Weekend 2 - I was out of town. Great trip to Boston to watch my nephew run the marathon.
Weekend 3 - left out of the country on Saturday for a week
Weekend 4 - first chance to get to work on the car.

Rear suspension all together. Ready to put on the 2015 GT brakes soon. Found out that 2 different driveshaft adapters are available depending on whether your diff came from a manual or automatic Mustang. The parts store doesn’t appear to have the one I need. I have an email in to FFR to see if they will do a swap to the correct one. Not sure why this isn’t on the order form.

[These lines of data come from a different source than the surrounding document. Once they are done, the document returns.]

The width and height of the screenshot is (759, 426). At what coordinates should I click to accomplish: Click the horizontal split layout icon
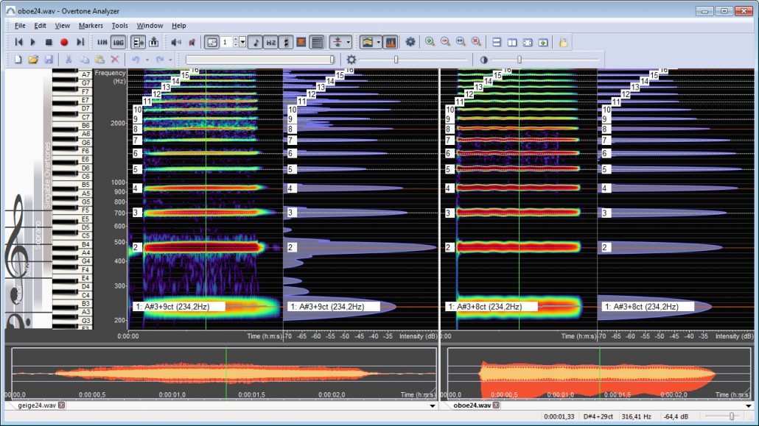point(498,42)
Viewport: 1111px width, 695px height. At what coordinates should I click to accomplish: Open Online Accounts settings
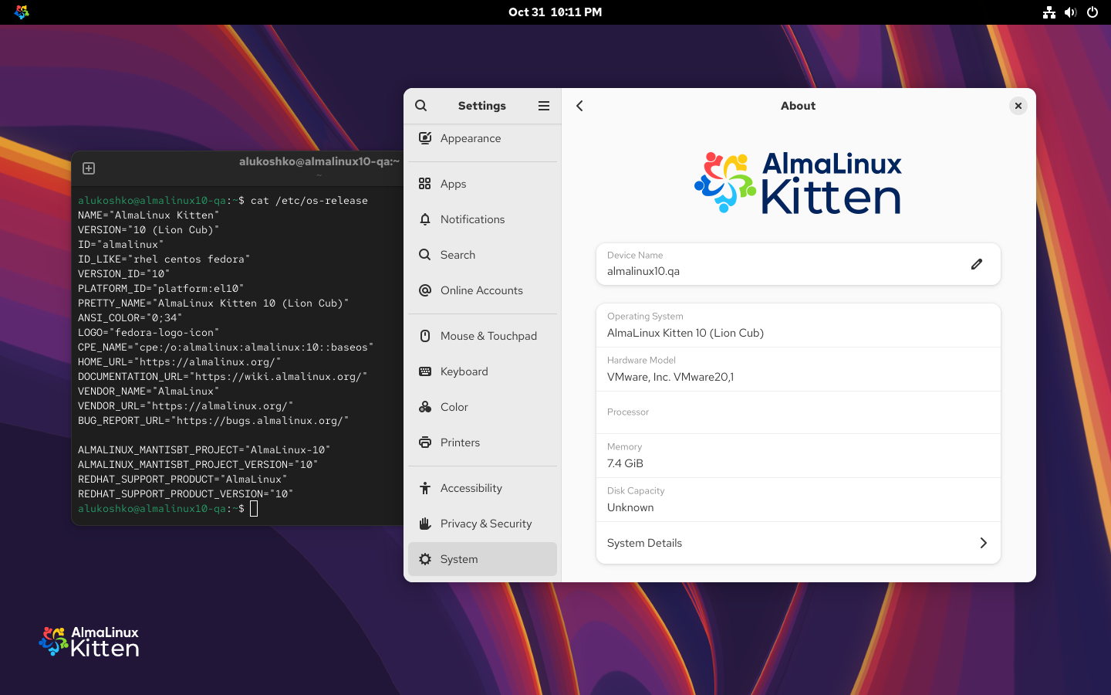click(x=481, y=290)
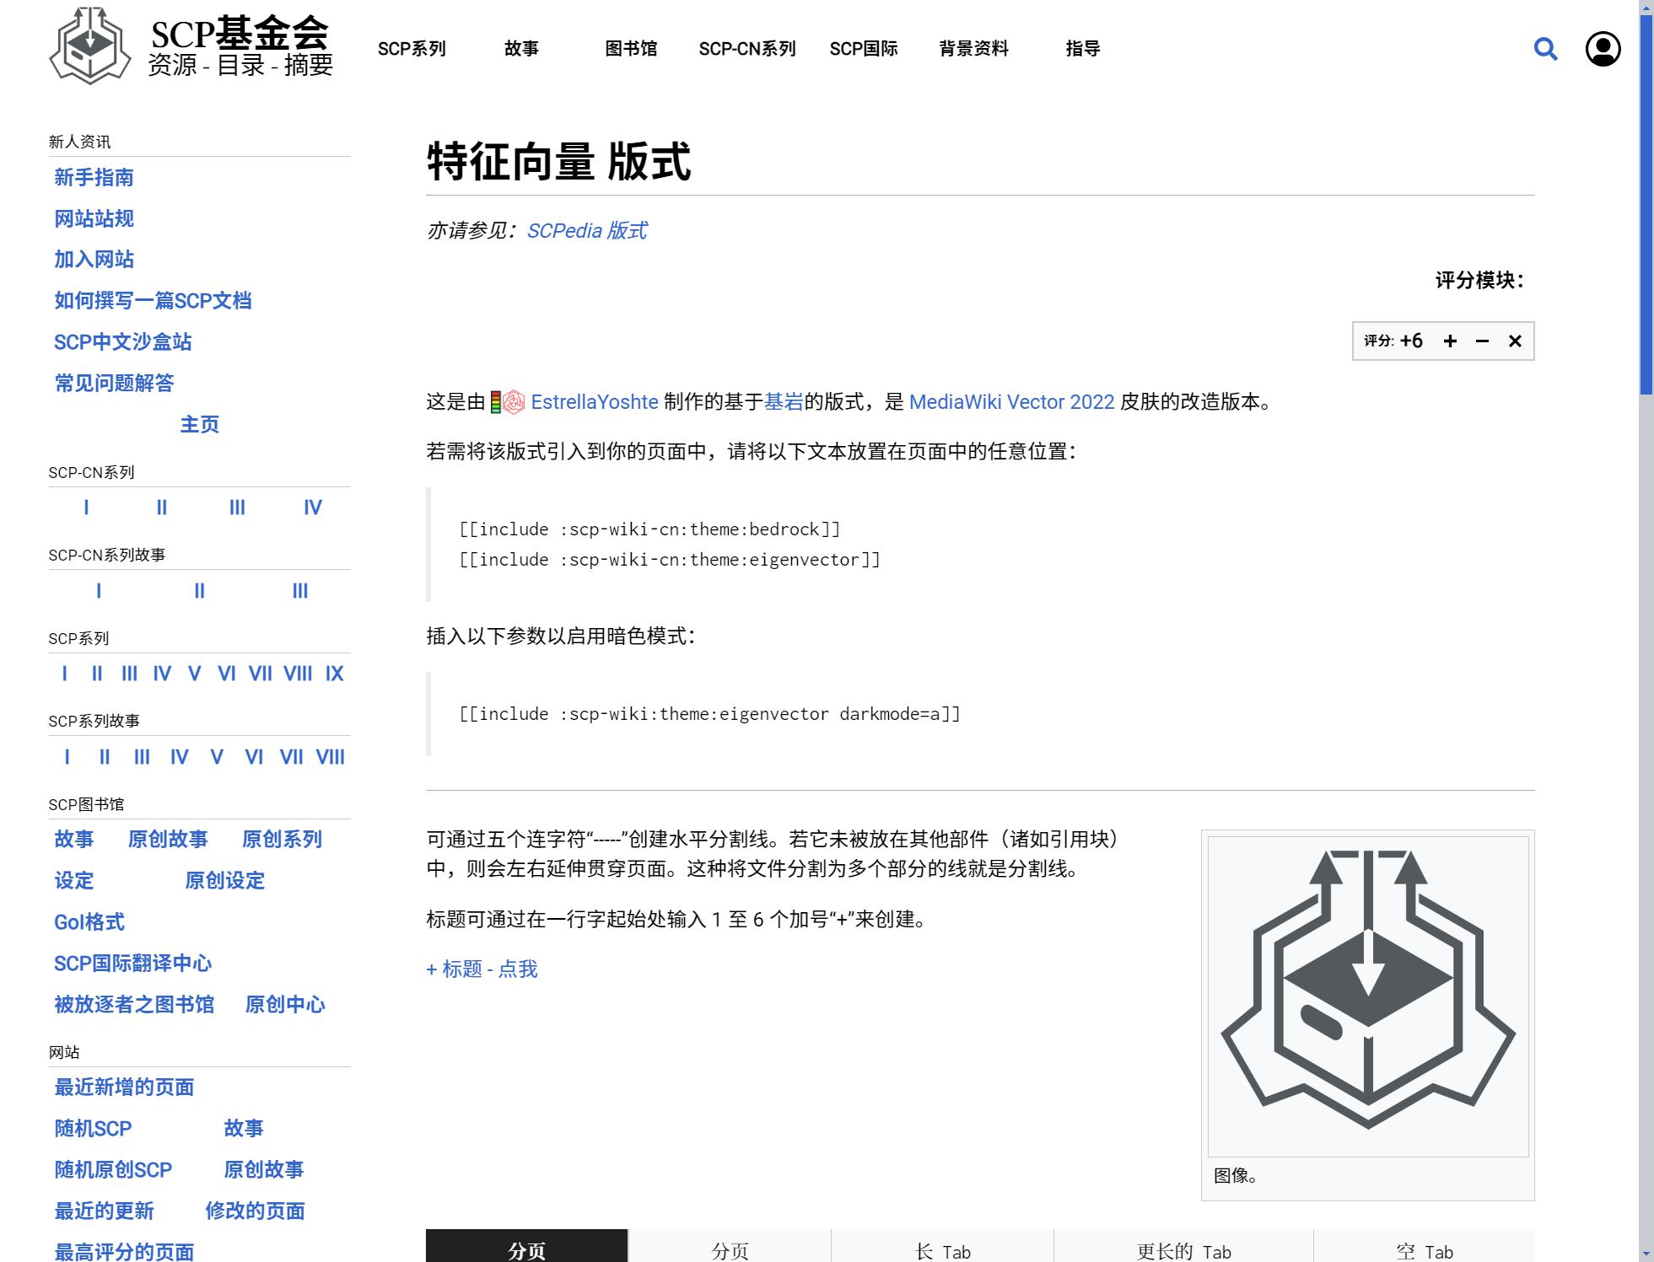Open SCP series IX in sidebar

point(334,674)
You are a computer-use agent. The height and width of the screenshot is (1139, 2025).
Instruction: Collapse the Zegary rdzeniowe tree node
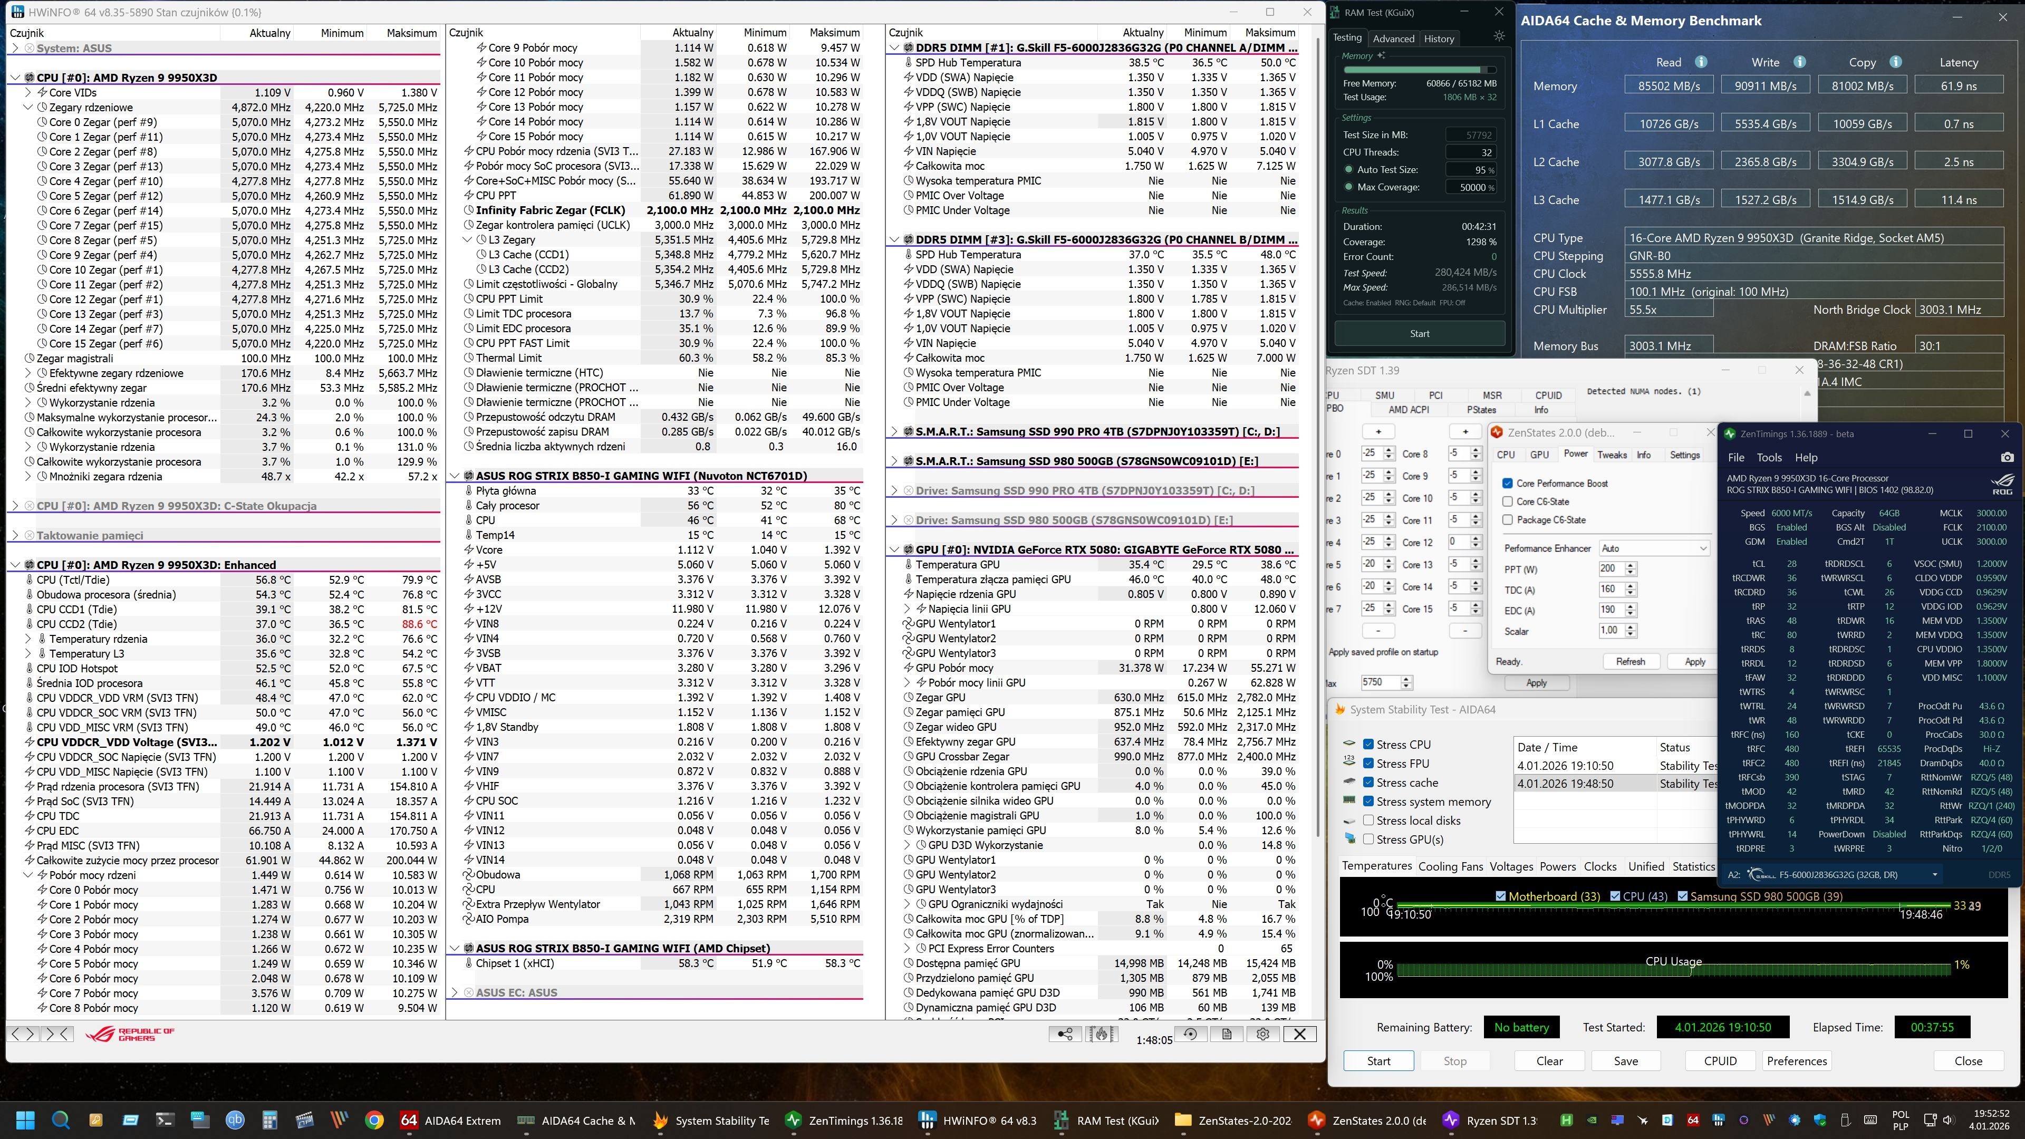point(28,108)
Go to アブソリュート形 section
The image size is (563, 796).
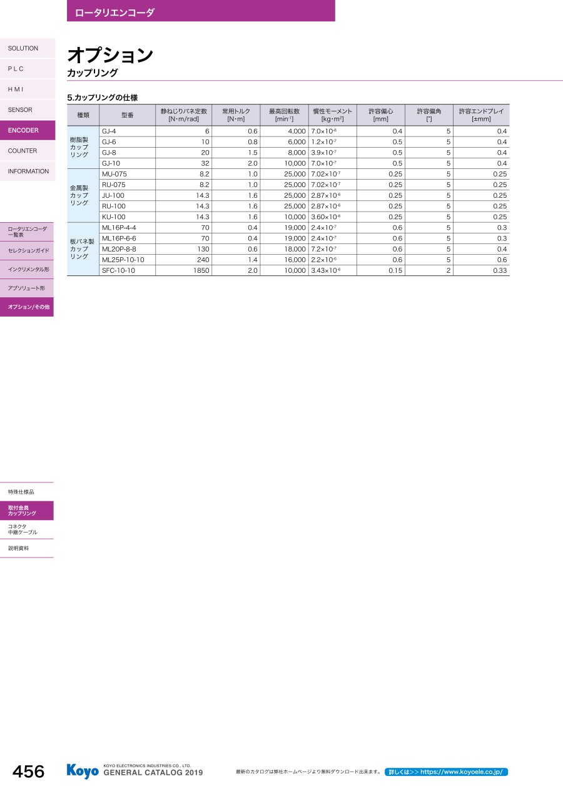point(27,288)
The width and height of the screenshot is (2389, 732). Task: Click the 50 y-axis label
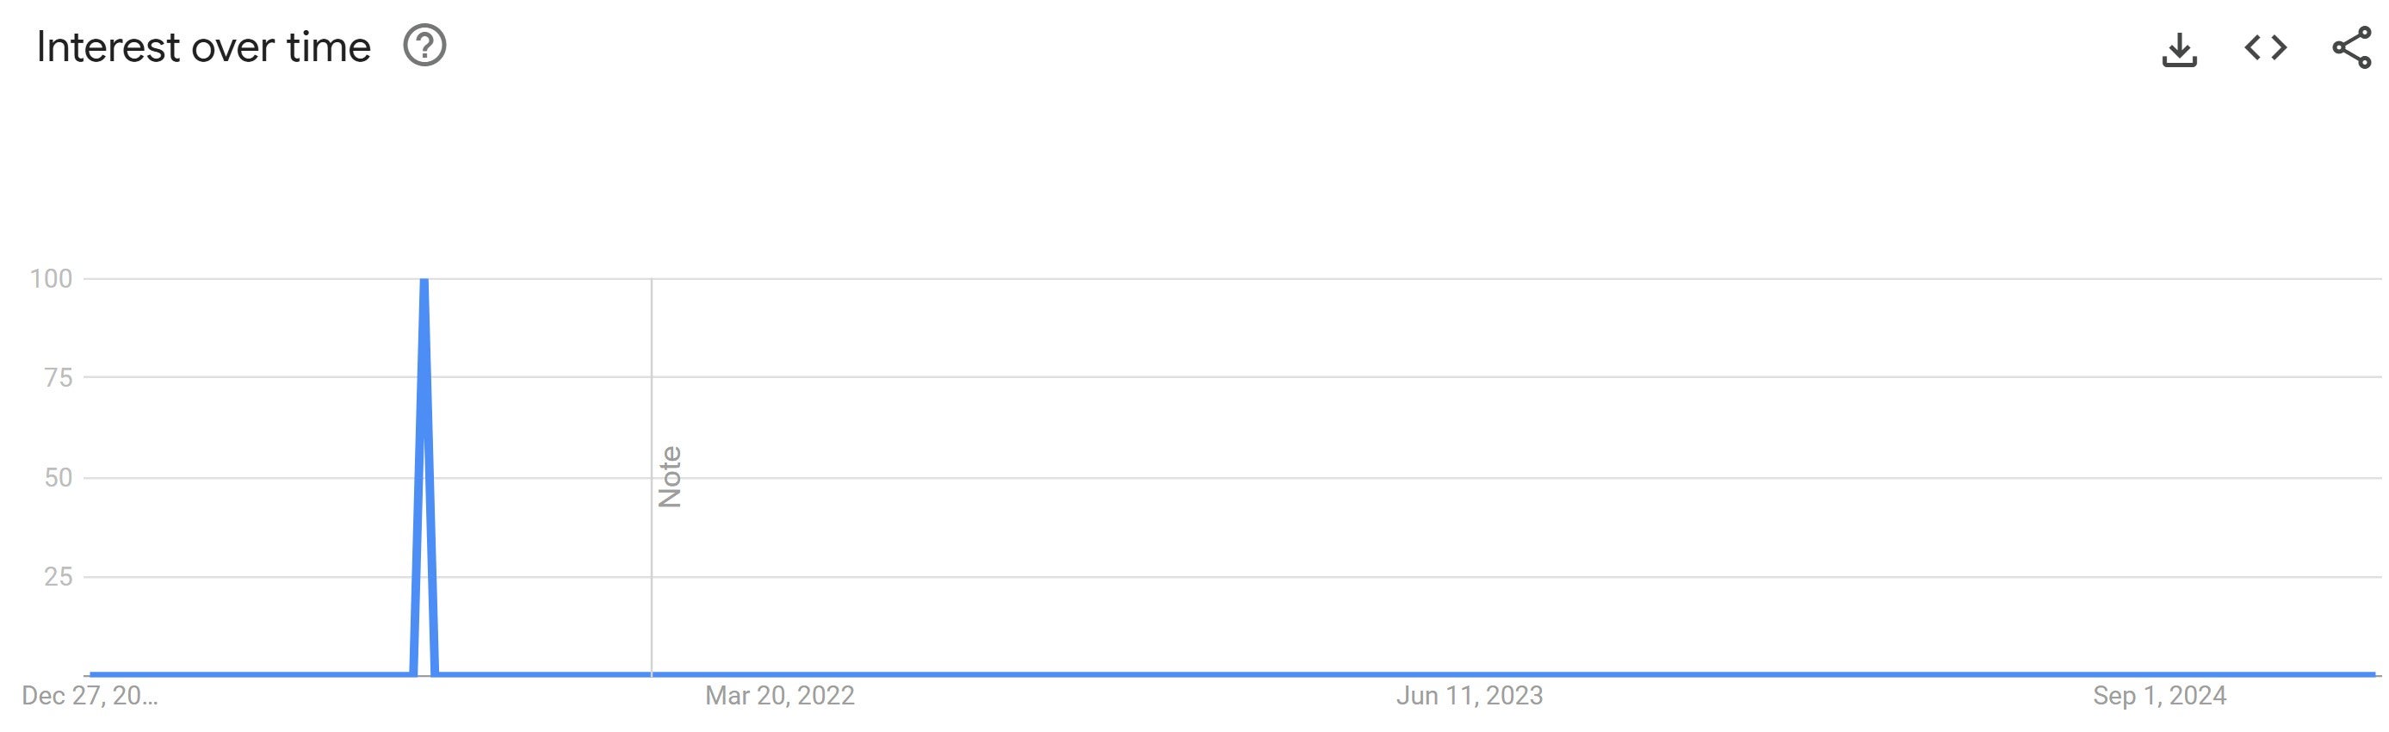[57, 478]
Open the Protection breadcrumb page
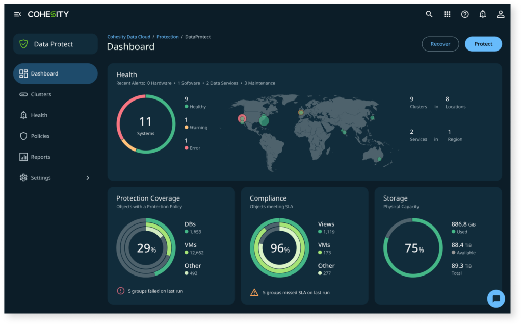This screenshot has width=522, height=325. [168, 36]
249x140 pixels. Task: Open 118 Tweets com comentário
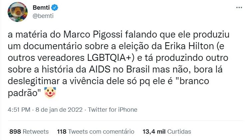click(x=96, y=131)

This weekend, I am in the process of fitting and drilling the F panels and the 2 footbox panels so I can send them to the powder coater. The Clecos work amazing. Tedious work but it needs to be done. I did a test fit of the engine before I disassembled the driver footbox to get an idea of clearance to the engine. Wow. Only 1/2” between the corner of the head of my 4.6L-4V and the aluminum. Plenty of room behind the engine even with the FFMetals dash forward panel that arrived while I was out of town. I have read of some people making an access hole on the side of the footbox just in case they ever need to remove the exhaust manifold bolts. I am considering this.

twatson799
07-21-2025, 07:43 PM
Second update. 15 months have flown by since update 1, but there has been progress. Had my first engine start less than a week ago so that shows a lot has happened between then and now. Looking back at my original plan, I can say I have stuck to my plan with additional scope creep along the way. I added 7 additional electrical circuits to the original RF harness (Painless Performance 70207) to power my extras. That is mounted in the trunk. My extras include wipers, seat heaters (probably overkill when coupled with the heater), backup camera, trunk lighting, footbox cooling fans, and multiple USB charger ports. AutoMeter gauges.


Many thanks to posters on this and other forums. Incredible amount of knowledge and lessons learned from those before us going through this process now. Shout out to wirediet.com and Art Cuesta for the high quality work on my Mustang donor engine harness. Everything was labeled for easy connections - especially marrying together the engine harness with the RF chassis harness. PCM reprogramming was done by Drag Radial Performance in Ocala, FL. Again, excellent work. I went with a new MN12 (Tbird/Cougar) cooling fan/shroud and a FFR radiator versus donor. I must admit I used less donor parts than originally planned. 2017 IRS differential, PS rack, pedals, Hydroboost, fuel tank, engine, engine harness, engine PCM are about it. While I tried to harvest a lot of parts from salvage yards, they turned out not to be usable for a car I want to last for several years without maintenance. From the beginning, my motto has been that the journey is as exciting as the destination. So no regrets about not buying a complete kit.


One challenge I have is all the congestion near the passenger side A-pillar. Wiper, heater, and glovebox. My overzealous attitude to prove everybody wrong that it is difficult to package all of this in one area is catching up with me. Running the engine harness through the same area has made it impossible to install the windshield bolts when I get to that stage. The ffmetal firewall forward kit allowed the glovebox and heater to work together. I did cut 1/2” of depth out of the heater box to make it fit. I think if I find a different routing for the engine harness and make the wiper motor easily installed after the body and windshield are on, I will be ok. The 97 PCM is not waterproof, so I still need the PCM inside where water can’t get to it. To reroute the engine harness, I am considering cutting a hole in the top of the passenger foot box. Not sure if anyone else has done this, but I still need to think about the negative consequences of this.


All in all, I am happy with my progress. Ok, more on the first start. I was surprised how quick it fired up after cranking the engine. One suggestion for those about to do your first start. If you have a fuel injection system and have access to a fuel rail pressure gauge with a bleed button, bleed off all the air in the fuel lines. I have seen some videos of builders crank their engine for 30-45 seconds before it would fire. Trust me, bleeding the air makes it so much easier.